Ken Duggan’s truck idles on Vegas Verdes Drive, just off Cerrillos Road, as he pulls out his phone and takes a photo of an empty Walmart shopping cart on the sidewalk. He snaps pictures of two more nearby deserted carts before loading the three into his white truck—already laden with seven other pushcarts.
This is Duggan’s second load of the day. After securing the carts, he drives to Walmart, Smiths and the other box stores along Cerrillos to return the wheeled baskets. For each shopping cart returned, after wandering from the stores’ expansive parking lots, Duggan receives $15 from the city for his services.
Duggan’s business started in Albuquerque last year when he noticed how much of an eyesore the abandoned metal baskets on wheels were to the city. “It finally just came to head,” he says. “Why doesn’t somebody actually do something about all these carts?”
The inspiration led to the formation of Duke City Carts LLC. When Duggan’s not on duty as a Bernalillo County firefighter, he’s often out collecting carts.
When the city of Santa Fe heard about Duggan’s operation, officials came to him with a surprisingly large problem: Constituent services receives a lot of grief from Santa Feans about the abandoned carts.

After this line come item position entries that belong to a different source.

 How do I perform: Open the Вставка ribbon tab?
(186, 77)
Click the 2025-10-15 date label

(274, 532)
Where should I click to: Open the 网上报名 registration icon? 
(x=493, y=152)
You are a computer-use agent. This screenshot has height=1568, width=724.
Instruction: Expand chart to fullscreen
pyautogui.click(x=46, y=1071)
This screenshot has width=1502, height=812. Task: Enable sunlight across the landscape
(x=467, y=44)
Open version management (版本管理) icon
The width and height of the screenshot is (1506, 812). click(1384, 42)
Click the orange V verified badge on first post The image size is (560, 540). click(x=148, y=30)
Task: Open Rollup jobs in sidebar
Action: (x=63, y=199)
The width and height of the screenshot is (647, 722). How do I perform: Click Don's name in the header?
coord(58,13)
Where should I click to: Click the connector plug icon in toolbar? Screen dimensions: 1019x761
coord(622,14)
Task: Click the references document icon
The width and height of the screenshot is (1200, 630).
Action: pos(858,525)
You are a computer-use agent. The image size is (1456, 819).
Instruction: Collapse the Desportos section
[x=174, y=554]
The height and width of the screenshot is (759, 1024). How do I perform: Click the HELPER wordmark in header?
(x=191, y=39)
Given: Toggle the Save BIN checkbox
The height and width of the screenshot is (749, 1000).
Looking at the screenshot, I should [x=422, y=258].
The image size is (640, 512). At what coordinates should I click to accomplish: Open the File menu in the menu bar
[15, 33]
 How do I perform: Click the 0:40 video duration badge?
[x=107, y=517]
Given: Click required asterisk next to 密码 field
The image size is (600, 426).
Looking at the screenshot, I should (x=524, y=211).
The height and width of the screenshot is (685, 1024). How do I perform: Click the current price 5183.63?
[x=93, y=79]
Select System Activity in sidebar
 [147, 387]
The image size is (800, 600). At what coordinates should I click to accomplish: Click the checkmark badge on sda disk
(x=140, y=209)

“It was relayed to me at one point that when I started this program that they had more complaints about shopping carts than all the other complaints combined,” Duggan says. In a news release last week, the city reported that complaints about abandoned shopping carts were the number one grievance filed online by residents.
Duggan secured a $20,000 contract with the city and went to work in the capital last month. As of this week, he has collected almost 750 carts.
“I’m averaging between 50 and 60 carts a day,” Duggan says. “There are a lot of carts out there.”
Duggan says the program’s upsides are threefold. Shoppers, retailers and the city benefit from the returning of carts to stores, cleaning up Santa Fe in the process.
The one group that might not look on Duggan’s work so favorably are those who use the wheeled vessels to carry their belongings. These individuals rely on shopping carts to move from one location to the next, forced into a state of permanent mobility with no other means of transportation and likely without permanent housing.
Duggan has strict requirements for collecting carts; if the cart is occupied, he doesn’t touch it. An occupied cart might look like someone pushing it down the street or a cart that obviously contains someone’s belongings.
“If it’s basically an abandoned cart, there’s nobody around it, nobody can say, ‘Hey, that’s my cart, I’ve got my stuff in it,’ just some trash. I’ll pick up the trash, if it’s a little bit,” Duggan says. He adds that when he finds carts loaded with trash or someone’s belongings, he snaps a picture and passes that along to constituent services.
Duggan says his collection efforts only reach so far.
“There’s parts that I can’t even get to, I can’t find, because they’re on private property where I’m not able to go,” he tells SFR.
As a city contractor Duggan is only allowed to collect carts from public spaces: sidewalks, roads and medians, for example, but he says a significant number of the abandoned carts he sees are on private property, just out of reach.
Though Duggan has contracts with some private retailers in Albuquerque, where his business is based, his work in Santa Fe is through the city.
Funding for the cart collection comes from the city clerk’s budget.
“The whole focus of this pilot project was to gather data,” Clerk Kristine Bustos-Mihelcic writes to SFR in an email. She explains that the data on the number, location and stores where the carts originate will be used “to develop legislation to address this issue.”
By Duggan’s estimates, stores lose between $8,000 and $10,000 a year on shopping carts—money, now saved, that Santa Fe retailers could contribute to paying for the return service. Asking stores to pay for the cost of cart return is a model other cities have taken up to keep streets free of obstructions, at no cost to taxpayers.